TLDR

This tutorial shows you how to build an AI-powered search system for revenue cycle management workflows. You’ll upload EOBs, billing statements, claims documents, and financial records, extract all the text with precise locations, and create a searchable knowledge base. When you need to resolve billing disputes, track claim statuses, or analyze payment patterns, you can instantly search across all your RCM data to find relevant payment information, denial reasons, procedure codes, and other financial details—complete with citations showing exactly where each piece of information came from in the original documents.

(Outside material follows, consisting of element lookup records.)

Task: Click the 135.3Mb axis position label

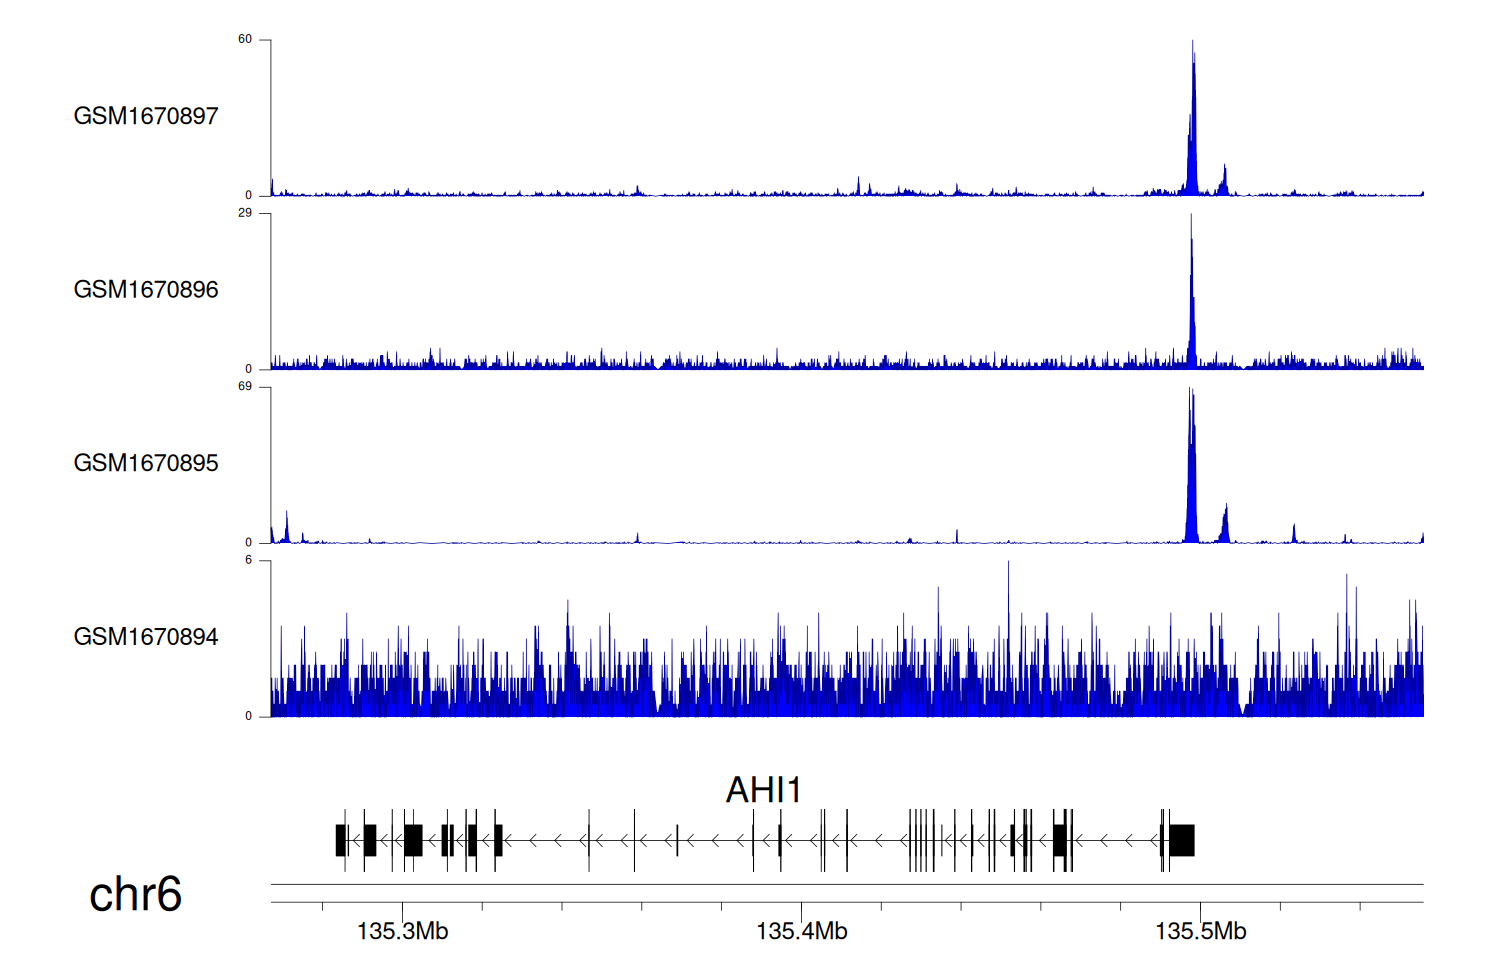Action: (x=402, y=932)
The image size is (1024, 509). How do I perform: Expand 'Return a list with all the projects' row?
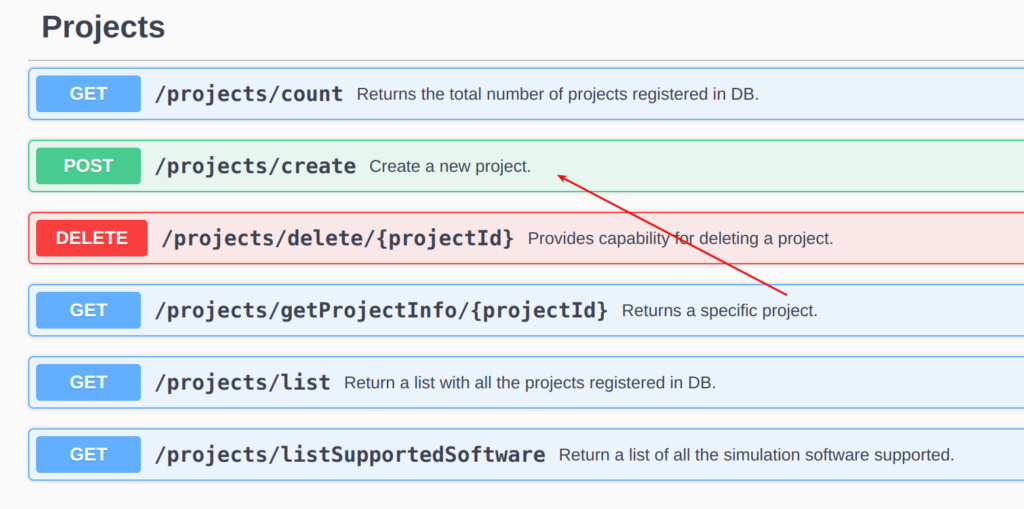tap(526, 382)
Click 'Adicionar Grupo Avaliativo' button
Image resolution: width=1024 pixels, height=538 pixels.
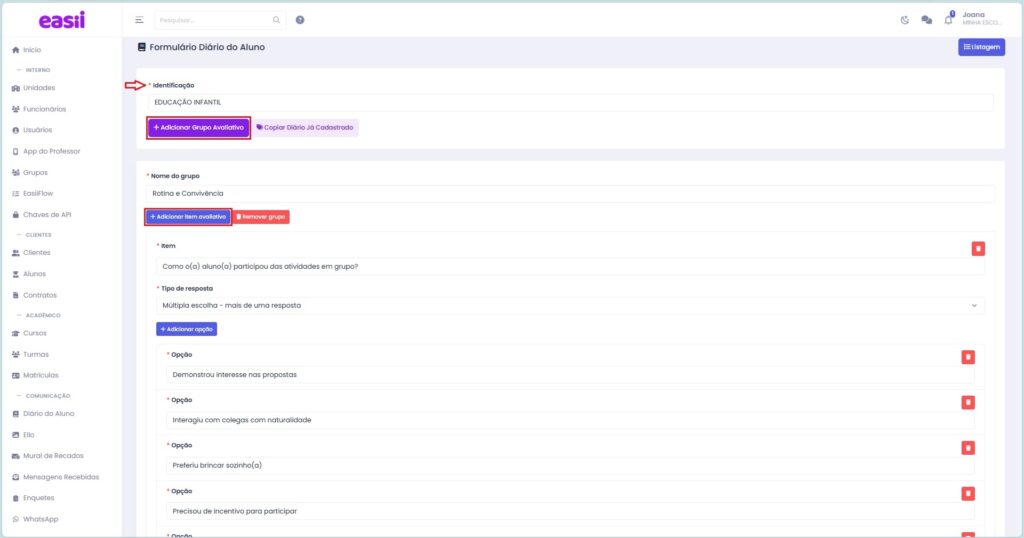pos(198,128)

Building Your Financial Knowledge Base: Revenue Cycle Management Edition

Let’s begin with a practical example—processing revenue cycle management requests. This will serve as your proof of concept. At a high level, we’ll use the Cardinal API to extract text along with its bounding boxes from scanned PDFs. Those extracted chunks will then be embedded and stored in Weaviate’s vector database. From there, you can query Weaviate to retrieve the most relevant results for any search.

0) Install dependencies

# Install dependencies
!pip install -q "weaviate-client==4.6.5" python-dotenv boto3 requests tqdm pandas pillow PyMuPDF pdf2image

1) Load environment variables & Connect to Weaviate

from google.colab import drive
drive.mount('/content/drive')

import os, dotenv
dotenv.load_dotenv('/content/drive/MyDrive/.env')

# Cardinal
CARDINAL_URL = os.getenv("CARDINAL_URL", "https://api.trycardinal.ai")
CARDINAL_API_KEY = os.getenv("CARDINAL_API_KEY")

# Weaviate
WEAVIATE_URL = os.getenv("WEAVIATE_URL")
WEAVIATE_API_KEY = os.getenv("WEAVIATE_API_KEY")

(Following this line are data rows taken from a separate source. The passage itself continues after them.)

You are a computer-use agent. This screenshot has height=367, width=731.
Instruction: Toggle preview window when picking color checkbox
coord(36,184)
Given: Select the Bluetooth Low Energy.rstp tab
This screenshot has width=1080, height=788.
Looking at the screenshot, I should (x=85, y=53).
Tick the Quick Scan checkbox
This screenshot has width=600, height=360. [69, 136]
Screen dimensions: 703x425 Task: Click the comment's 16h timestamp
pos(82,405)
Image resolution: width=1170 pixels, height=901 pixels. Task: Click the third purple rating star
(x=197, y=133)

# OpenAI (for Weaviate to use for vectorizer/generative)
OPENAI_API_KEY = os.getenv("OPENAI_API_KEY")

# S3 (optional - we'll use this for our sample file)
AWS_ACCESS_KEY_ID = os.getenv("AWS_ACCESS_KEY_ID") or os.getenv("AWS_KEY")
AWS_SECRET_ACCESS_KEY = os.getenv("AWS_SECRET_ACCESS_KEY") or os.getenv("AWS_SECRET")
AWS_S3_BUCKET = os.getenv("AWS_S3_BUCKET") or os.getenv("AWS_S3_NAME")
S3_PREFIX = os.getenv("S3_PREFIX", "")

2) Connect to Weaviate

import weaviate
import weaviate.classes.config as wc
import os

# Check Weaviate client version
print(f"Weaviate client version: {weaviate.__version__}")

client = weaviate.connect_to_wcs(
    cluster_url=WEAVIATE_URL,
    auth_credentials=weaviate.auth.AuthApiKey(WEAVIATE_API_KEY),
    headers={"X-OpenAI-Api-Key": OPENAI_API_KEY} if OPENAI_API_KEY else {}
)
print("Connected to Weaviate:", client.is_ready())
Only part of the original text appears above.